**Goal of the exercise:**
Across all lines of the entries, tally those with the word "panel" in them. The reply is the tally, by itself.
╔══
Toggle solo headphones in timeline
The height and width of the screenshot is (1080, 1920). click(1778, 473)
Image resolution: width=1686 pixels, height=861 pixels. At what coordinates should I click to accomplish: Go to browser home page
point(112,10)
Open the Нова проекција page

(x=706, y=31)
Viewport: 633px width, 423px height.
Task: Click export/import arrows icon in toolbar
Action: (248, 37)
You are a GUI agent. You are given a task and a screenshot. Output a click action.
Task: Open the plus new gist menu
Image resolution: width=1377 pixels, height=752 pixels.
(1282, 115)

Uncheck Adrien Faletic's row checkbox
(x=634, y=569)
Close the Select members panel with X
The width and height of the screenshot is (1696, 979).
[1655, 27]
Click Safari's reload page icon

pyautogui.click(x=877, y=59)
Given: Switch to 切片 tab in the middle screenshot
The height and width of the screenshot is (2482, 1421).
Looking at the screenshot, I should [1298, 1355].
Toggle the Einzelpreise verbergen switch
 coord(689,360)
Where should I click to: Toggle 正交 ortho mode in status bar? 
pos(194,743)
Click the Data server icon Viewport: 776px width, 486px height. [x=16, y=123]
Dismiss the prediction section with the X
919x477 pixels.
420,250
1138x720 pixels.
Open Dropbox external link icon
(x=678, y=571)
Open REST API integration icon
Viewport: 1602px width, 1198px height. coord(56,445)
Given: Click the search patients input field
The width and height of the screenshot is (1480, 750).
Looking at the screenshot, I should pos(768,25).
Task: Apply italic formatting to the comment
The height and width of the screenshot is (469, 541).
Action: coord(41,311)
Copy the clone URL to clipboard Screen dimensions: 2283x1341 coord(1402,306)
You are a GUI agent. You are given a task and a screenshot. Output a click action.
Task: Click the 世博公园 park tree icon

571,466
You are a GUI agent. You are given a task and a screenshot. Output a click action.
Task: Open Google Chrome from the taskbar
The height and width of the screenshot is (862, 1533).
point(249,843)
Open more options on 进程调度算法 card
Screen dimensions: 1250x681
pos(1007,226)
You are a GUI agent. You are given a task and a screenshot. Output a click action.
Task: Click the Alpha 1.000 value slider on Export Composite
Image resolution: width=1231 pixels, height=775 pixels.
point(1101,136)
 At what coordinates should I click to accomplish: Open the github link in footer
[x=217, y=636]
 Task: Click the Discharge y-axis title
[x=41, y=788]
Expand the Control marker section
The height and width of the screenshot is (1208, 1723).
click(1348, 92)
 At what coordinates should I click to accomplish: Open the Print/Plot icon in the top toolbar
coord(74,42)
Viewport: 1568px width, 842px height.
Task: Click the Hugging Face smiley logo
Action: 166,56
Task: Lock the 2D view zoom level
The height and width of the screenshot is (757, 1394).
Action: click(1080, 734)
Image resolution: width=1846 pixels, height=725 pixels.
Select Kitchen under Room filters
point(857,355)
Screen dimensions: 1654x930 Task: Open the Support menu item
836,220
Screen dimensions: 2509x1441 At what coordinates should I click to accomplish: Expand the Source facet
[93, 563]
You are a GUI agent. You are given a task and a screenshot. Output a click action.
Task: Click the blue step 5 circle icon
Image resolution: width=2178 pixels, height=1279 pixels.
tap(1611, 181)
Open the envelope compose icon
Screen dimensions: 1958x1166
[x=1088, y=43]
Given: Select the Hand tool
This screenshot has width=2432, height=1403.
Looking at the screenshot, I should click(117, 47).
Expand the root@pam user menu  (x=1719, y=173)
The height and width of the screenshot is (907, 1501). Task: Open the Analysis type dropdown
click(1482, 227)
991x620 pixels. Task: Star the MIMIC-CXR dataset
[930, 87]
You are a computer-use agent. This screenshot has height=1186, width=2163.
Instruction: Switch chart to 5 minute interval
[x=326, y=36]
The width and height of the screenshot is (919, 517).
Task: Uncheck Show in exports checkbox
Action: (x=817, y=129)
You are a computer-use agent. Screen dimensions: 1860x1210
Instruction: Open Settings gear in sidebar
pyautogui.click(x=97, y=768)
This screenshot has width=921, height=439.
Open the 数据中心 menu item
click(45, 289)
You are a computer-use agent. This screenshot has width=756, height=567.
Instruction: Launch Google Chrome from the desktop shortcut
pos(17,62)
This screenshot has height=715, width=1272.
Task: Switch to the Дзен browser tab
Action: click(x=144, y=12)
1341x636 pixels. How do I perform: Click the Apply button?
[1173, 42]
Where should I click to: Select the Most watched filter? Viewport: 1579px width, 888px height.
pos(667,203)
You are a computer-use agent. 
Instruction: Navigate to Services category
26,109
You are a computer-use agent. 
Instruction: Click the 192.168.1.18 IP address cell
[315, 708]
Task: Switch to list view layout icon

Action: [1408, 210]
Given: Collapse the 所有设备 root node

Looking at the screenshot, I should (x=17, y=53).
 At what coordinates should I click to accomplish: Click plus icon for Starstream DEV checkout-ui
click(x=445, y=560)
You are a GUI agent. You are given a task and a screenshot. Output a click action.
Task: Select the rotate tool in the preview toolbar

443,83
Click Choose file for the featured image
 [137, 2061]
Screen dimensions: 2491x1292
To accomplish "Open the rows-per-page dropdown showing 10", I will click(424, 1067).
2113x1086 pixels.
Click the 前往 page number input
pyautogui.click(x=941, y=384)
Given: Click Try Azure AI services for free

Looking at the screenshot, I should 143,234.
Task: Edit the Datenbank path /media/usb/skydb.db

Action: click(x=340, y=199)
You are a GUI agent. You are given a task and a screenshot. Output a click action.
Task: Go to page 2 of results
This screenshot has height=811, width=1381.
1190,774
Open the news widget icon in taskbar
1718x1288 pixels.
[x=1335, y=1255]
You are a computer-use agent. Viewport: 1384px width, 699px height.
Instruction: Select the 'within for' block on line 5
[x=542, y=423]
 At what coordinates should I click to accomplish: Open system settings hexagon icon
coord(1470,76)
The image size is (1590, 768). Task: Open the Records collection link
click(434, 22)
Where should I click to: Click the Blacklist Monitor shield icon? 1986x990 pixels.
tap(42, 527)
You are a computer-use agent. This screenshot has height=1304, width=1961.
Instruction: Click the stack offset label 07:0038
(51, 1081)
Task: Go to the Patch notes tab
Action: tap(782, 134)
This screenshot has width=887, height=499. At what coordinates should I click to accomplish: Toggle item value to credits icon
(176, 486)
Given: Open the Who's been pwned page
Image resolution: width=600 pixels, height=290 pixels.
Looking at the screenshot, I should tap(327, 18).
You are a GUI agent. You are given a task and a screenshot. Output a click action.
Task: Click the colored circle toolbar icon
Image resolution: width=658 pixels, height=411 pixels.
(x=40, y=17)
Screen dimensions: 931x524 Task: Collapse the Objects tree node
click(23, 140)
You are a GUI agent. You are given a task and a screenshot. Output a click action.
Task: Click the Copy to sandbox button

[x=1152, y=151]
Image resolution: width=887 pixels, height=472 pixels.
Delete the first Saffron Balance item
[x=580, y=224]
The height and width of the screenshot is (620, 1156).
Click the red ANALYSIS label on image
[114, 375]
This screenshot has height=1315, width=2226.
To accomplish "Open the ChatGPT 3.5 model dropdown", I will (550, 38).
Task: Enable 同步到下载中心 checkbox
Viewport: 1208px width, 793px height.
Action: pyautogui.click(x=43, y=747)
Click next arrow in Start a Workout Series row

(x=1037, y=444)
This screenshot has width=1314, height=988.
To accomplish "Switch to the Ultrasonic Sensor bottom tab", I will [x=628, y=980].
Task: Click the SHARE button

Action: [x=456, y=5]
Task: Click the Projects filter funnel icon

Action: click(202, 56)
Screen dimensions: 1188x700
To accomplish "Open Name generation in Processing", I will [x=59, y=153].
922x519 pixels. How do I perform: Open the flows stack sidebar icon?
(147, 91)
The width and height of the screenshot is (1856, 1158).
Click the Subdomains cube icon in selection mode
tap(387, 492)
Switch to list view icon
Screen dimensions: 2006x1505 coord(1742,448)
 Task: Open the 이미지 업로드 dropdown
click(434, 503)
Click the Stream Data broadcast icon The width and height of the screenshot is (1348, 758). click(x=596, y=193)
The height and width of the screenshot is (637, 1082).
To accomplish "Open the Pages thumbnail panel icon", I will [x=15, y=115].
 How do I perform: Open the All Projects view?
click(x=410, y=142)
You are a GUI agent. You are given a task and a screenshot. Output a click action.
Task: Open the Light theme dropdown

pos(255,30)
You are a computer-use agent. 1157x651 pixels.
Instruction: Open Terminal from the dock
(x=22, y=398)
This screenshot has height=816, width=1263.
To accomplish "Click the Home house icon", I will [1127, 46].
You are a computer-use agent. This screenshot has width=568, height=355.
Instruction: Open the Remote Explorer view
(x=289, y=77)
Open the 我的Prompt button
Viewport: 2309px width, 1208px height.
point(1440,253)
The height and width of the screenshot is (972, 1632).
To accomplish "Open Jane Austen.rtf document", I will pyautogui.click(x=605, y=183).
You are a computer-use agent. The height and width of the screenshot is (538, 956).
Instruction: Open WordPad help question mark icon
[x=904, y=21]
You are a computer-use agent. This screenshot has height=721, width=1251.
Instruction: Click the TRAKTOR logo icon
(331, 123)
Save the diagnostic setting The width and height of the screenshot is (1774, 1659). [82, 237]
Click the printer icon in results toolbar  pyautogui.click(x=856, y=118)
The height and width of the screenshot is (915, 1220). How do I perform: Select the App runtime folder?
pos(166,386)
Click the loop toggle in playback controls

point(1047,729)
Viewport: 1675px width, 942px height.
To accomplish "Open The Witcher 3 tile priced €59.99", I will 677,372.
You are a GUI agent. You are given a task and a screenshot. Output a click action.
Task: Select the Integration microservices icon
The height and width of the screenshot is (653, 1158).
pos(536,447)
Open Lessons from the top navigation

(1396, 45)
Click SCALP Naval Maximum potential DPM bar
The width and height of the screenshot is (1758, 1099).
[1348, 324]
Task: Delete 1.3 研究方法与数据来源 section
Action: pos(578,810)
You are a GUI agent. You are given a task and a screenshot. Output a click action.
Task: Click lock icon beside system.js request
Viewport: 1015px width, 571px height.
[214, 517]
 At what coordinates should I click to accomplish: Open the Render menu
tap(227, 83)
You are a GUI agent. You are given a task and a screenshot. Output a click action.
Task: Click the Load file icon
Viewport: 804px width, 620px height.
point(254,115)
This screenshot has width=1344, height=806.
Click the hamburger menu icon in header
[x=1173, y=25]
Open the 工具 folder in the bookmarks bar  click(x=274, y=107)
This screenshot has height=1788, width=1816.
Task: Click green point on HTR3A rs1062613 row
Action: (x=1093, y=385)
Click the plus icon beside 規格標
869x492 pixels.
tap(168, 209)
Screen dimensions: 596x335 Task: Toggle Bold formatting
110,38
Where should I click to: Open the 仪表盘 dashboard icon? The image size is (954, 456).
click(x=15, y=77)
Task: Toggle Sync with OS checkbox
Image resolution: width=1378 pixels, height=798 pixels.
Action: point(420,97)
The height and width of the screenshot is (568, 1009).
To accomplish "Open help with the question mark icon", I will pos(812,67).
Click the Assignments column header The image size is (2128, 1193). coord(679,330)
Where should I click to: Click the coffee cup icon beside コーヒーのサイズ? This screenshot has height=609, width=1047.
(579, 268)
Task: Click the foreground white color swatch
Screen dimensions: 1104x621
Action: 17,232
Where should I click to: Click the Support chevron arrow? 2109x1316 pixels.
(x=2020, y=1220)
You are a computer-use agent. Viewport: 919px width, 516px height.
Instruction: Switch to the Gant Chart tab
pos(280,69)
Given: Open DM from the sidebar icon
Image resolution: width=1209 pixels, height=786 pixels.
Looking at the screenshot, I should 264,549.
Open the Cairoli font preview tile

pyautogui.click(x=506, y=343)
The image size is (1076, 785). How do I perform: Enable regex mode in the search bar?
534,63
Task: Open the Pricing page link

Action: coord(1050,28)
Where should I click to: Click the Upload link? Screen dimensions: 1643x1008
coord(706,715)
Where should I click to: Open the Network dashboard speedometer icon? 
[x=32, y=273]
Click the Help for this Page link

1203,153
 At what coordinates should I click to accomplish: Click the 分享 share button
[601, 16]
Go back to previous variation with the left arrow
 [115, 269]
╚══
**Written reply:**
2